There are at least two good reasons for this. One is that it’s the only way to ensure that a light lure falls even close to vertically. If you’ve got tension on the line, the lure swings in an arc toward you as it sinks. If there’s a fish at the base of a tree in 8 feet of water and you cast to the top of the tree and hold the line tight, the jig will hit bottom anywhere from 3 to 6 feet from the base of the tree (depending on rod position, how far away from the target you are, and on jig and line weight). Even if they see it, the inactive fish you’re after with a jig type presentation won’t often swim that far to check it out. But allow that lure to sink on a slack line, and it will hit bottom almost directly under the postition it was in when you dropped the rod tip and let it sink. In other words, right smack in the fish’s face, where there’s little effort required to eat it.

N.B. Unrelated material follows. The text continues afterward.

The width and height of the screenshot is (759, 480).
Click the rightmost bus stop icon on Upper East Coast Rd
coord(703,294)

The other advantage to slack line jigging is eliminating the windsock effect. If there’s tension on the line and a fish inhales your jig, the line tension is working against the fish. The jig or worm swings like a windsock, and the fish gets it tail first. Note that the tail is the end without a hook. I guarantee you’ll have a higher hooking percentage if the hook is actually in the fish’s mouth. On a slack line, you lose the windsock effect as there’s little line tension to interfere with the fish’s ability to inhale the lure. The fish gets the whole thing, every time.

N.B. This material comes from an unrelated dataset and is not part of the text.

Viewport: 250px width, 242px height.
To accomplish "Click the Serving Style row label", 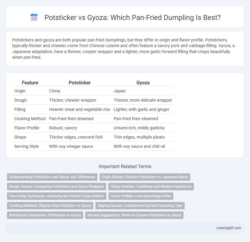I will tap(26, 146).
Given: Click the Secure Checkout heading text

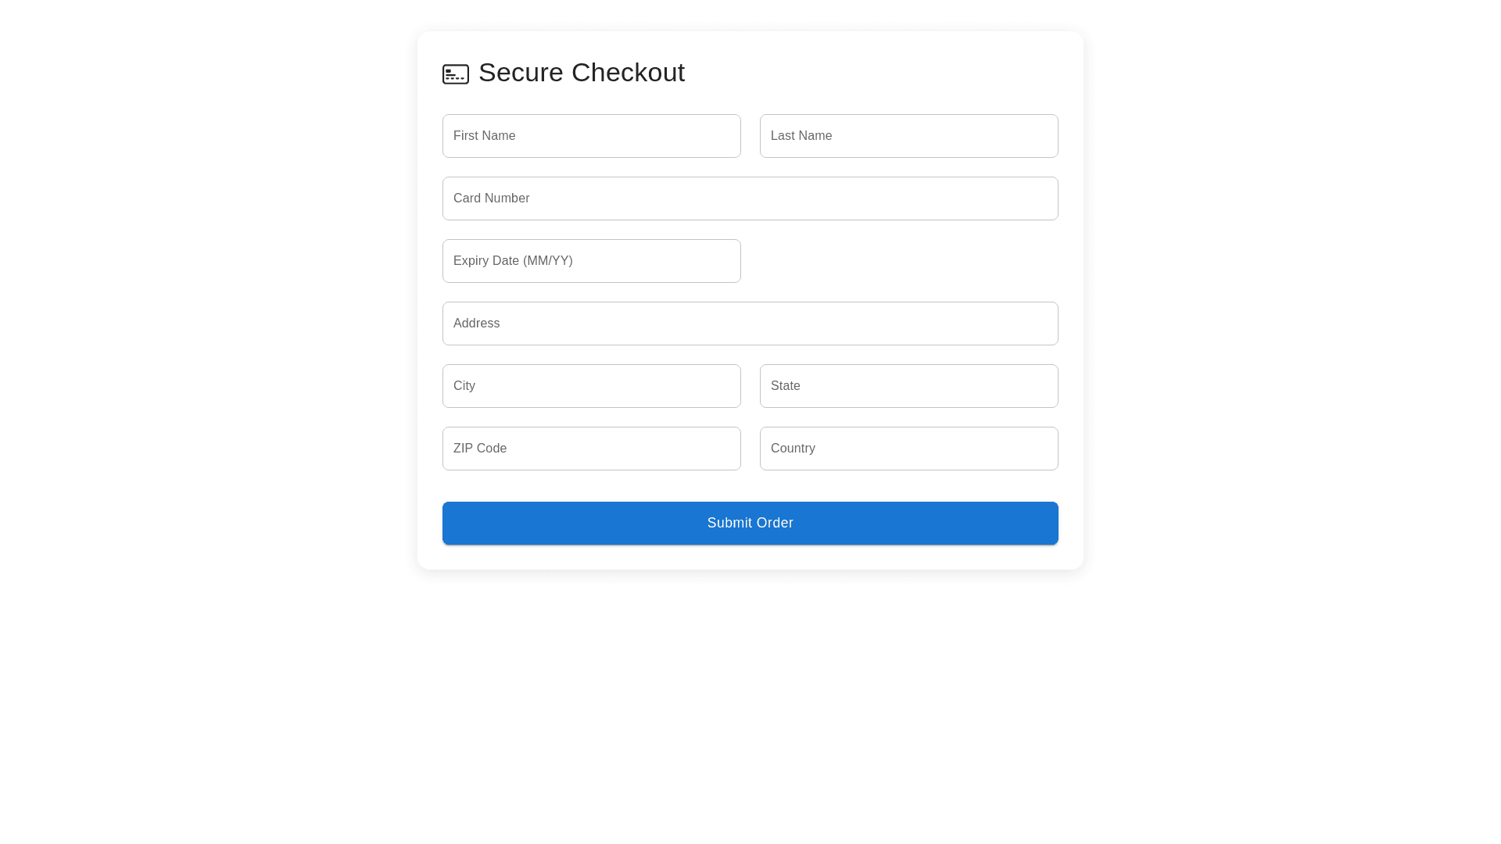Looking at the screenshot, I should (581, 73).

I do most of my serious worm fishing with casting gear, but I do a tremendous amount of light line finesse fishing with small jigs, grubs and the like with spinning gear. With casting gear, keeping a finger in contact with the line at all times is a snap — just palm the reel and extend your index finger under the line guide. But with spinning gear, it’s difficult to maintain contact with the line while reeling (although I’ve seen some anglers do it by holding the rod and the line ahead of the reel seat). That’s not really a problem. It’s not important to maintain direct contact with the line while you’re actually reeling in slack. On the other hand, it’s quite easy to extend your index finger to touch the line while the lure is sinking, and especially as you pick up the last little bit of slack with the rod tip just before you move the lure the next time. That’s when you want the tactile feedback. If anything feels out of the ordinary or unexcpected then, you know the drill. Swing on it!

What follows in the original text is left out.